«Une histoire à soi», les voix de l’adoption

Une image tirée du documentaire «Une histoire à soi».
Photo: Amandine Gay Les films du losange Une image tirée du documentaire «Une histoire à soi».

L’adoption racontée sans ambages. Après Ouvrir la voix, excellent documentaire ayant reçu le Prix du public aux RIDM en 2017 qui l’explore l’identité de femme noire, l’autrice et sociologue française Amandine Gay frappe aussi fort et propose cette fois de considérer l’adoption internationale dans Une histoire à soi.

Elle-même adoptée, la cinéaste a choisi de déconstruire un à un les clichés.

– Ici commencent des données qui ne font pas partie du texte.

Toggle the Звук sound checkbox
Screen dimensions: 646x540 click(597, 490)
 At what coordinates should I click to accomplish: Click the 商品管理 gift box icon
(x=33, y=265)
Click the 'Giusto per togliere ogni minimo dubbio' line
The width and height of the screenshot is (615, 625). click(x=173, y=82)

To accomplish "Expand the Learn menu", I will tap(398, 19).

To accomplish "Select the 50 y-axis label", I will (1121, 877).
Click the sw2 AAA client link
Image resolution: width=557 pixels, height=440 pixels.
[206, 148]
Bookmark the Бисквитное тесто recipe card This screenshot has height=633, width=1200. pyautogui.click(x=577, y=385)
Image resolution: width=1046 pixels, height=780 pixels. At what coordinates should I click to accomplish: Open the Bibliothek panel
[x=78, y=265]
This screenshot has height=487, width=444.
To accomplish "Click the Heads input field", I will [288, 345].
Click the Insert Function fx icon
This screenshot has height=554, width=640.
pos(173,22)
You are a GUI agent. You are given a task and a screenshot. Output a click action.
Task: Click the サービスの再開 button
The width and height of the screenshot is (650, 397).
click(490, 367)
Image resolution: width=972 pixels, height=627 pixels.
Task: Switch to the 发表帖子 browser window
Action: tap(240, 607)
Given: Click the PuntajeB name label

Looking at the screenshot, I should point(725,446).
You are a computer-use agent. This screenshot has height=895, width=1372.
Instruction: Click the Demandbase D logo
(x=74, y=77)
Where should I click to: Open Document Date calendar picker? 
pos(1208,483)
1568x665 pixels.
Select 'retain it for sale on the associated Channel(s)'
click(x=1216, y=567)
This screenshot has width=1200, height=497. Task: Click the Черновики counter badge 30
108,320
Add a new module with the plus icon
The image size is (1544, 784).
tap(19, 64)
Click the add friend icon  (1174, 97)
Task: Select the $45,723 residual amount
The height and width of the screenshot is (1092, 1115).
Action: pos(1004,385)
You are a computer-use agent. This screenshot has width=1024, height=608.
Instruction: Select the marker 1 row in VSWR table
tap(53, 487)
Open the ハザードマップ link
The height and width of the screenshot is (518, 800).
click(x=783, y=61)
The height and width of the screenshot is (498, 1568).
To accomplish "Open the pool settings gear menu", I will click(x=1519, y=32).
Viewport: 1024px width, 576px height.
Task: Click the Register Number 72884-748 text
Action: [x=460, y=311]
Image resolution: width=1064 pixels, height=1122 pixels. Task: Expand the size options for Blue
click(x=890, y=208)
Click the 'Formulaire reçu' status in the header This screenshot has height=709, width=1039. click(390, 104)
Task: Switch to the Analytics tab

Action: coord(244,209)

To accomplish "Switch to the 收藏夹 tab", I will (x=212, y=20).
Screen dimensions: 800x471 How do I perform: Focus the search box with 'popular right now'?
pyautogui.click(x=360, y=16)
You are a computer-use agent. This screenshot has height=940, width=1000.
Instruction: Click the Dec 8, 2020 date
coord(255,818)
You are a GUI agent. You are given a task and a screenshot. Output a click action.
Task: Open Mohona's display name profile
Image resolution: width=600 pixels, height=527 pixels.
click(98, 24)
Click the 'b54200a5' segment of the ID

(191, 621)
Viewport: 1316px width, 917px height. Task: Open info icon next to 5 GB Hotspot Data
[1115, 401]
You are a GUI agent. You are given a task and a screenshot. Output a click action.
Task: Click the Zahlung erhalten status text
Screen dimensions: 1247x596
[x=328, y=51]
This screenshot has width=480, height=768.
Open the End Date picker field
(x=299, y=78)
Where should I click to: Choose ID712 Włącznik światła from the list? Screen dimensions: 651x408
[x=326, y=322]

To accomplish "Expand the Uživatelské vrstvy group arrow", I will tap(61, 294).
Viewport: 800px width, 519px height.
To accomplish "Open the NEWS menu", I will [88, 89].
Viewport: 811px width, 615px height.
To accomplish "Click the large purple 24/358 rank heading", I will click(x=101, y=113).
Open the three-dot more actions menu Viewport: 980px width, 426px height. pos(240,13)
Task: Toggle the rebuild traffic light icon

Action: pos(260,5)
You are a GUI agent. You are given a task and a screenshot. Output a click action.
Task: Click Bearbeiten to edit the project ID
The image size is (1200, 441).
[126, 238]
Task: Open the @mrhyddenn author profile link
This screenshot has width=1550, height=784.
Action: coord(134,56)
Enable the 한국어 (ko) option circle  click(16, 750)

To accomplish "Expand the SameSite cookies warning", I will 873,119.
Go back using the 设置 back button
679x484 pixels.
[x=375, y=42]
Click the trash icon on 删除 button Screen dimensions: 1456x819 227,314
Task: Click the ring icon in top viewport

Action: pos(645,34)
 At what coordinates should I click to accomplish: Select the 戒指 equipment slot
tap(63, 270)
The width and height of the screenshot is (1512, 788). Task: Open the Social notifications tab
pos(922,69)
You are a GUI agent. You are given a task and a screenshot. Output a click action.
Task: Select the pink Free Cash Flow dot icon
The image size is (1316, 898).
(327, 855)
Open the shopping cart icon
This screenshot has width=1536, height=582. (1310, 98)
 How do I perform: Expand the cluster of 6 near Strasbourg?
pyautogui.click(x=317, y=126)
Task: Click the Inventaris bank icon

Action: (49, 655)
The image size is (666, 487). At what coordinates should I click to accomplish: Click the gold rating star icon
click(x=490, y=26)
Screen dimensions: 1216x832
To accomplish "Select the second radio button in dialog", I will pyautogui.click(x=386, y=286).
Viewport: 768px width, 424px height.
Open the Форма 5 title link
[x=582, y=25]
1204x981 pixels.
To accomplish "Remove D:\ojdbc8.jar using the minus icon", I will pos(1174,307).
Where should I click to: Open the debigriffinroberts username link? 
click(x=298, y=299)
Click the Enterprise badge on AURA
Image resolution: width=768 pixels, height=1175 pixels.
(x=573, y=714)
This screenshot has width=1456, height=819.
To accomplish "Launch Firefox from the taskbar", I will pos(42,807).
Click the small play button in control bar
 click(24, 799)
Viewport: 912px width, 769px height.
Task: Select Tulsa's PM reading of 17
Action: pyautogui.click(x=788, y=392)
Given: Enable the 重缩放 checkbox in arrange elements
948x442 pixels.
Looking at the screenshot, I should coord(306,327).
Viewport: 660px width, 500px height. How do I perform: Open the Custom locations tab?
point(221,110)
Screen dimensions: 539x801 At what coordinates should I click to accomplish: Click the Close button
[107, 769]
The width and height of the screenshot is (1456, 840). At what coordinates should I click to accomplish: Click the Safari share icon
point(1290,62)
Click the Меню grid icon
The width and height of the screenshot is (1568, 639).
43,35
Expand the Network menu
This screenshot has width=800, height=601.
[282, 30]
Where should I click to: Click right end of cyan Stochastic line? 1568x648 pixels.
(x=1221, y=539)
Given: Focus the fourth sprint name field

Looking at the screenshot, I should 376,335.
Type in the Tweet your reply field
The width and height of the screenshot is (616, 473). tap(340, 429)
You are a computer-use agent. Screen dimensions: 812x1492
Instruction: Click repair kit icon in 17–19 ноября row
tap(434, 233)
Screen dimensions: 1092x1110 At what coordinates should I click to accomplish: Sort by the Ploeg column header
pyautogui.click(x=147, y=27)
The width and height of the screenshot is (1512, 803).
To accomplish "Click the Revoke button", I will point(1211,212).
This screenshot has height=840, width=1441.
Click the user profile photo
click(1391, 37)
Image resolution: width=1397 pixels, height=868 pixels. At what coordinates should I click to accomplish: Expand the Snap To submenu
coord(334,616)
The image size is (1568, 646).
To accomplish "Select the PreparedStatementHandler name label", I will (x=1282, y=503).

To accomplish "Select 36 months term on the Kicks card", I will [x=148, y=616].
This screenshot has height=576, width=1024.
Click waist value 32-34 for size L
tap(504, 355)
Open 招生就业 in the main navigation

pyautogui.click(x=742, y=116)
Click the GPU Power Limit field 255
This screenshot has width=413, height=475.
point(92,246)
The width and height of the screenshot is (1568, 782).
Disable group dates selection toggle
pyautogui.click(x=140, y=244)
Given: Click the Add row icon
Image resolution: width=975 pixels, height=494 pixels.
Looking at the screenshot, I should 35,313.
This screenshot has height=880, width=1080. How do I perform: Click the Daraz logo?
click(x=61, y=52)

Du mythe de parents érigés en sauveurs, d’une vision binaire de l’occident et du tiers-monde, ou d’institutions bienfaitrices, il n’est donc nullement question dans son long métrage passionnant où chaque mot prononcé, chaque image qui défile captive.

Pour ce faire, la réalisatrice donne la parole à cinq adultes qui ont été adoptés en France pendant leur enfance par des familles blanches. Qu’ils soient originaires de la Corée du Sud, du Brésil, du Sri Lanka, d’Australie ou du Rwanda, Joohee, Mathieu, Céline, Anne-Charlotte et Niyongira ont en commun une expérience d’adoption que l’on croirait atypique à première vue. En réalité, tous ont surtout été déracinés, éloignés de leur famille dès leur plus jeune âge. Bien qu’elles ne remettent en question ni l’amour qu’elles portent à leurs parents adoptifs ni l’acte d’adoption en tant que tel, ces personnes confient à Amandine Gay et sa caméra leurs souvenirs et leur vécu, mais aussi leur ressenti, d’une construction identitaire complexe et de l’assimilation d’une culture qui n’est pas la leur.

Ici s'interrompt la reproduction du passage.